* _Records for the task_:
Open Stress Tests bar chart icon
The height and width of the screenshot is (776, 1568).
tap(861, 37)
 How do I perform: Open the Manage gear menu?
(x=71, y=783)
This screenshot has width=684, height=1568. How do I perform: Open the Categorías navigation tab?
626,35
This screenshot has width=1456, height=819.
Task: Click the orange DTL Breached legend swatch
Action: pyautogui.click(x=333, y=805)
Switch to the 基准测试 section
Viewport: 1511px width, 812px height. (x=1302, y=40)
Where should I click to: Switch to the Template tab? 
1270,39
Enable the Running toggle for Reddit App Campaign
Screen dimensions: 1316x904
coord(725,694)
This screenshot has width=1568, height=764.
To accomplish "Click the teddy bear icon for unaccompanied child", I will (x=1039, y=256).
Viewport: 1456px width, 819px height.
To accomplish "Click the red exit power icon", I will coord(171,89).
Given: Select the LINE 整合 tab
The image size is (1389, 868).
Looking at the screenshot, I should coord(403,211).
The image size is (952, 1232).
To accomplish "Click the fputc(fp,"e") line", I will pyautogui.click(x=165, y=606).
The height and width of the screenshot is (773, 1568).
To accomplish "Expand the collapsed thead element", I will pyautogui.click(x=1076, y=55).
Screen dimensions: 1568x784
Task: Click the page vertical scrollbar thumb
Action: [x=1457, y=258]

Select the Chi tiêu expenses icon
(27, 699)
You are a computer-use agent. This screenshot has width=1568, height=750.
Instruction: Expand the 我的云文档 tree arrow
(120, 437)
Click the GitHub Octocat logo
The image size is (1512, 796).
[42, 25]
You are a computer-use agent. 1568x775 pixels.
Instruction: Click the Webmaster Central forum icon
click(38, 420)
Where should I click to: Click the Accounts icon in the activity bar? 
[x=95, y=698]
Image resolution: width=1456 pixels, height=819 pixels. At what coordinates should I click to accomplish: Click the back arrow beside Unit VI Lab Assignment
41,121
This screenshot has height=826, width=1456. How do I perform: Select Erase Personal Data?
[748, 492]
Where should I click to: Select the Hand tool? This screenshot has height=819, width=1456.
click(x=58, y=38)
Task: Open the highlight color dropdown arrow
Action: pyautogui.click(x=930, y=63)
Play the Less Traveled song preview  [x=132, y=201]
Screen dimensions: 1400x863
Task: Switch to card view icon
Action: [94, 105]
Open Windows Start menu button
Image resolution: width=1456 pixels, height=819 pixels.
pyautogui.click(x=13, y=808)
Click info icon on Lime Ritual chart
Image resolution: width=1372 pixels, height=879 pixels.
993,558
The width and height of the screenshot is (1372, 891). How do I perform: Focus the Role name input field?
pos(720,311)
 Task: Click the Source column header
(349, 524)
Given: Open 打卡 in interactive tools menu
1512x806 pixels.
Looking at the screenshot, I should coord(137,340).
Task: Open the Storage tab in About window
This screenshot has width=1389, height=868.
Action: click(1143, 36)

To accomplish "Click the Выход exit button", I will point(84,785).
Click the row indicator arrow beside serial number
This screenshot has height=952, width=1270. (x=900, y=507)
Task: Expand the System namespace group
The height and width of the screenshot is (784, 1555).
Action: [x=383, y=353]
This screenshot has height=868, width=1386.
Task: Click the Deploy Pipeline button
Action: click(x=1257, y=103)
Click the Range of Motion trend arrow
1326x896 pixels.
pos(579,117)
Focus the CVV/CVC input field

* _Work task_:
Write the data out once more. Keep every word the same.

* _Answer for the task_:
Open Stress Tests bar chart icon
The height and width of the screenshot is (776, 1568).
tap(861, 37)
 How do I perform: Open the Manage gear menu?
(x=71, y=783)
This screenshot has width=684, height=1568. How do I perform: Open the Categorías navigation tab?
626,35
This screenshot has width=1456, height=819.
Task: Click the orange DTL Breached legend swatch
Action: pyautogui.click(x=333, y=805)
Switch to the 基准测试 section
Viewport: 1511px width, 812px height. (x=1302, y=40)
Where should I click to: Switch to the Template tab? 
1270,39
Enable the Running toggle for Reddit App Campaign
Screen dimensions: 1316x904
coord(725,694)
This screenshot has width=1568, height=764.
To accomplish "Click the teddy bear icon for unaccompanied child", I will (x=1039, y=256).
Viewport: 1456px width, 819px height.
To accomplish "Click the red exit power icon", I will coord(171,89).
Given: Select the LINE 整合 tab
The image size is (1389, 868).
Looking at the screenshot, I should coord(403,211).
The image size is (952, 1232).
To accomplish "Click the fputc(fp,"e") line", I will pyautogui.click(x=165, y=606).
The height and width of the screenshot is (773, 1568).
To accomplish "Expand the collapsed thead element", I will pyautogui.click(x=1076, y=55).
Screen dimensions: 1568x784
Task: Click the page vertical scrollbar thumb
Action: [x=1457, y=258]

Select the Chi tiêu expenses icon
(27, 699)
You are a computer-use agent. This screenshot has width=1568, height=750.
Instruction: Expand the 我的云文档 tree arrow
(120, 437)
Click the GitHub Octocat logo
The image size is (1512, 796).
[42, 25]
You are a computer-use agent. 1568x775 pixels.
Instruction: Click the Webmaster Central forum icon
click(38, 420)
Where should I click to: Click the Accounts icon in the activity bar? 
[x=95, y=698]
Image resolution: width=1456 pixels, height=819 pixels. At what coordinates should I click to accomplish: Click the back arrow beside Unit VI Lab Assignment
41,121
This screenshot has height=826, width=1456. How do I perform: Select Erase Personal Data?
[748, 492]
Where should I click to: Select the Hand tool? This screenshot has height=819, width=1456.
click(x=58, y=38)
Task: Open the highlight color dropdown arrow
Action: pyautogui.click(x=930, y=63)
Play the Less Traveled song preview  [x=132, y=201]
Screen dimensions: 1400x863
Task: Switch to card view icon
Action: [94, 105]
Open Windows Start menu button
Image resolution: width=1456 pixels, height=819 pixels.
pyautogui.click(x=13, y=808)
Click info icon on Lime Ritual chart
Image resolution: width=1372 pixels, height=879 pixels.
993,558
The width and height of the screenshot is (1372, 891). How do I perform: Focus the Role name input field?
pos(720,311)
 Task: Click the Source column header
(349, 524)
Given: Open 打卡 in interactive tools menu
1512x806 pixels.
Looking at the screenshot, I should coord(137,340).
Task: Open the Storage tab in About window
This screenshot has width=1389, height=868.
Action: click(1143, 36)

To accomplish "Click the Выход exit button", I will point(84,785).
Click the row indicator arrow beside serial number
This screenshot has height=952, width=1270. (x=900, y=507)
Task: Expand the System namespace group
The height and width of the screenshot is (784, 1555).
Action: [x=383, y=353]
This screenshot has height=868, width=1386.
Task: Click the Deploy Pipeline button
Action: click(x=1257, y=103)
Click the Range of Motion trend arrow
1326x896 pixels.
pos(579,117)
Focus the CVV/CVC input field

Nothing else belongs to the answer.